Bayard Rustin believed devoutly in the American ideal, the “self-evident” truths that all of us “are created equal” and endowed “with certain unalienable Rights,” including “Life, Liberty, and the pursuit of Happiness.” Working for civil rights and pushing for meaningful change, he devoted his life to narrowing the gap between that ideal and American social reality, first specifically for African-Americans, and then for members of the LGBT communities. He understood that equal rights, equal opportunity, and equality before the law were meaningless templates unless they applied to all.
Rustin was born in segregated West Chester, Pennsylvania, in 1912. His great grandmother had been bought out of slavery by members of the Society of Friends, whose faith his then family embraced. “My activism,” he said, “did not spring from my being gay, or, for that matter, from my being black.” Rather, it was “rooted fundamentally in my Quaker upbringing and the values that were instilled in me by my grandparents who reared me.” Those values, he explained, “were based on the concept of a single human family and the belief that all members of the family are equal.”
Rustin said that because “the racial injustice that was present in this country during my youth was a challenge to my belief in the oneness of the human family,” he vowed early on to do whatever he could to bring equality to all. Still in high school, he campaigned against the Jim Crow laws in West Chester. In college, he became involved in the ongoing efforts to free nine African-Americans, known as the Scottsboro Boys, who had been wrongly accused of raping two white women on a freight train in 1931. He remained always passionately involved in the civil rights movement.

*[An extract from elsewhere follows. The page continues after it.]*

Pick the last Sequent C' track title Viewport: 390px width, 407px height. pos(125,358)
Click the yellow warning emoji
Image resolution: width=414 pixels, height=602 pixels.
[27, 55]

Rustin followed his moral compass throughout all of his life. A pacifist, he was jailed for two years during World War II, when he not only refused to serve in the armed forces, but also refused even to register for the draft. Sent to a high security federal prison in Pennsylvania, he organized protests against segregated seating in the dinning hall. “Both morally and practically,” he explained, “segregation is to me a basic injustice. Since I believe it to be so, I must attempt to remove it…To accept it is to perpetuate it.”
Even under the most dire circumstances, Rustin kept to his faith. In 1947 he helped to plan, and took part in, the Journey of Reconciliation, which was the first Freedom Ride against segregation in the South. Arrested in North Carolina, he was sentenced to work on a chain gang for thirty days. “It was a very harrowing and ugly experience,” he said later, but he never wavered in his beliefs.
After Rosa Parks’ arrest on December 1, 1955, for refusing to give up her seat on a Montgomery, Alabama, public bus to a white man, Martin Luther King, Jr., pastor of the local Baptist Church, decided to call for a boycott of the bus company until its buses became completely integrated. Rustin was sent to help organize the campaign. By the time it ended successfully, he had become King’s key advisor. Together they formed the Southern Christian Leadership Conference (SCLC), an organization committed to achieving civil rights through nonviolent action.
With his record as a master strategist, Rustin became the chief organizer of the watershed 1963 March on Washington for Jobs and Freedom. Some protested his role because Rustin was openly gay. “Martin Luther King,” he wrote later, “became very distressed when a number of the ministers working for him wanted him to dismiss me from his staff because of my homosexuality,” which he had never made a secret. King refused. In his greatness he knew that no one truly was free and equal unless everyone was. He knew that human rights were neither a privilege nor a gift. They were rights.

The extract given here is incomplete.